1) Can you please provide a summary of the project/initiative which describes what's being done? This SRE/ production operations role is on provider search and directories platform/operations team responsible for Site Reliability Engineering practices to improve availability / reliability, latency, performance, efficiency, monitoring, emergency response and capacity planning / forecasting / management etc.
2) What does the ideal candidate background look like (ex: healthcare specific background, etc.)? Ideal candidate possess experience in Site Reliability Engineering, production operations and optimization practices and software development regardless of any specific business domain background. 3) Of the required skills listed, which would you consider the top 3?
Please list your expectations regarding years of experience for each requirement.
6+ years of experience in site reliability engineering practices
6+ Experience in supporting and operating large-scale production systems
6+ years of experience in Unix/Linux shell scripting, infrastructure and application logging, monitoring and observability tools, intelligent alerting, and automated self-healing
4) What experience will set candidates apart from one another? Experience in site reliability engineering practices
5) Are you open to candidates that would need to be 100% remote for the duration of the engagement? Yes,
open to candidates that would need to be 100% remote for the duration of the engagement.

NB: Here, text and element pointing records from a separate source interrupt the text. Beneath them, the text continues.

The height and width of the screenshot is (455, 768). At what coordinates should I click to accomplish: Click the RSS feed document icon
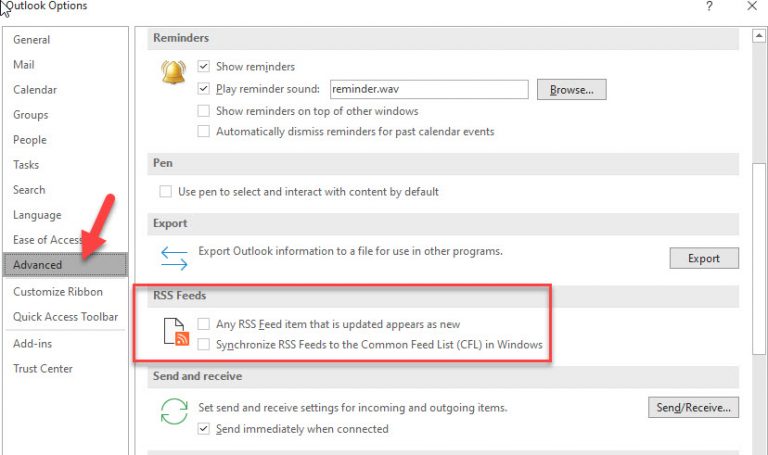tap(176, 333)
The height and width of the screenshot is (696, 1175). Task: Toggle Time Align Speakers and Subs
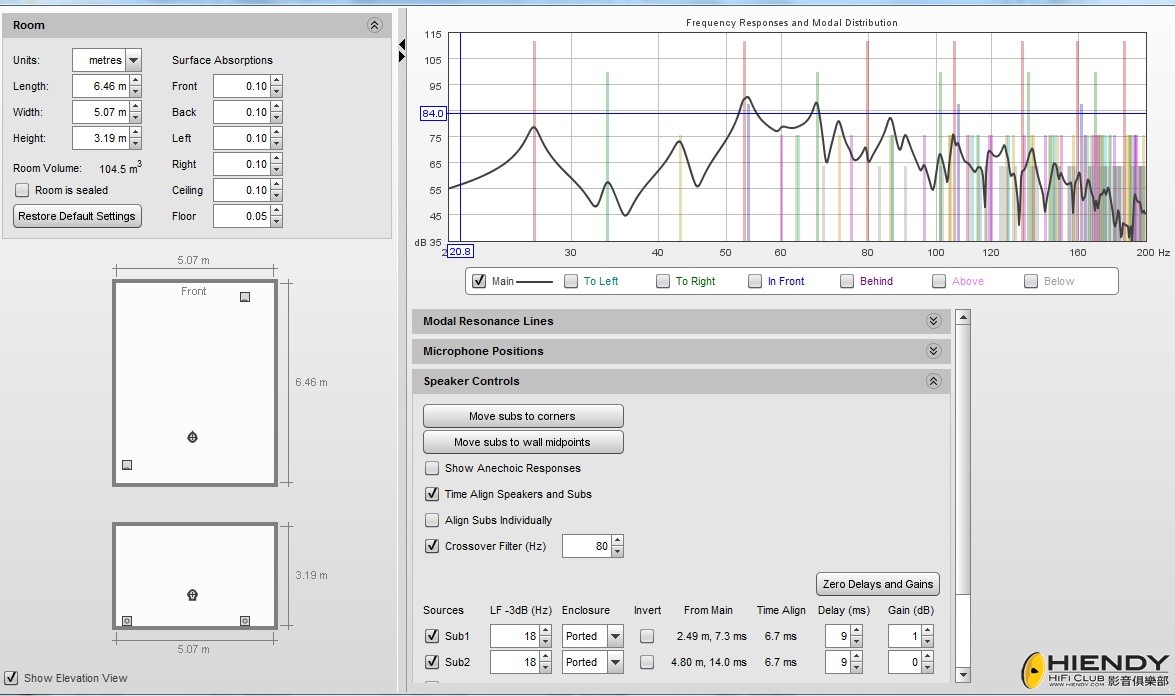pos(432,494)
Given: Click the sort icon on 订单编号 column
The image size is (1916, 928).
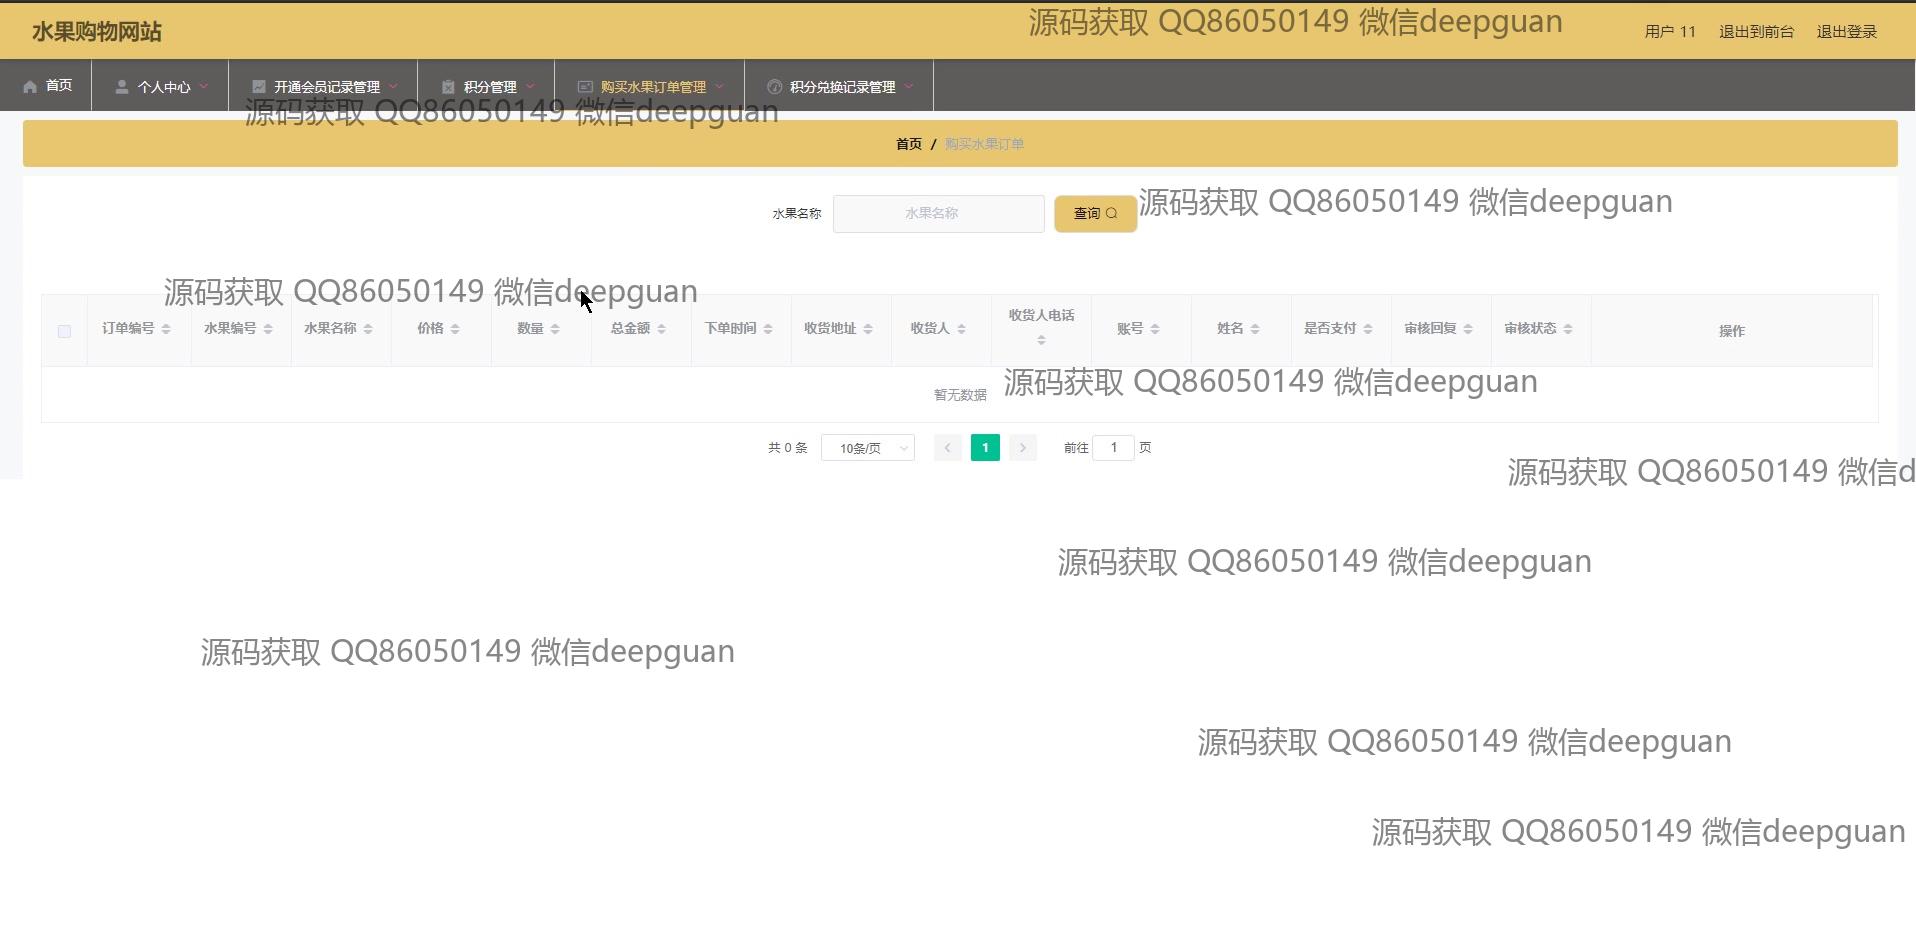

6) Are you open to candidates that cannot convert to FTE without sponsorship? Initially we are not open to candidates that cannot convert to FTE without sponsorship. I would like to evaluate this option after looking at the profile submissions.
7) What does the team structure look like how many members and what is the break-down of the team's skill sets (ex: 1 PM, 4 Developers, etc.)? 1 Sr Manager., Software Engineering, 1 Sr Systems Mgmt. Analyst, 4 Software Engineering, 1 Sr Site Reliability Engineer (SRE), 1 Lead SRE (this position) 8) What does the interview process look like?
We can revise this further but here are our initial thoughts on the interview process.
Vendor interview (Initial vendor screening)
Round 1 Initial Technical screening (Manager interview to get initial sense)
Round-2a and 2b Technical Interview (Engineering Managers / Directors, Software Engineering) minimum 2 hour
Leadership round (VP/Sr Director)
b. Video vs. phone? Video
How technical will the interviews be? Deep dive technical assessment.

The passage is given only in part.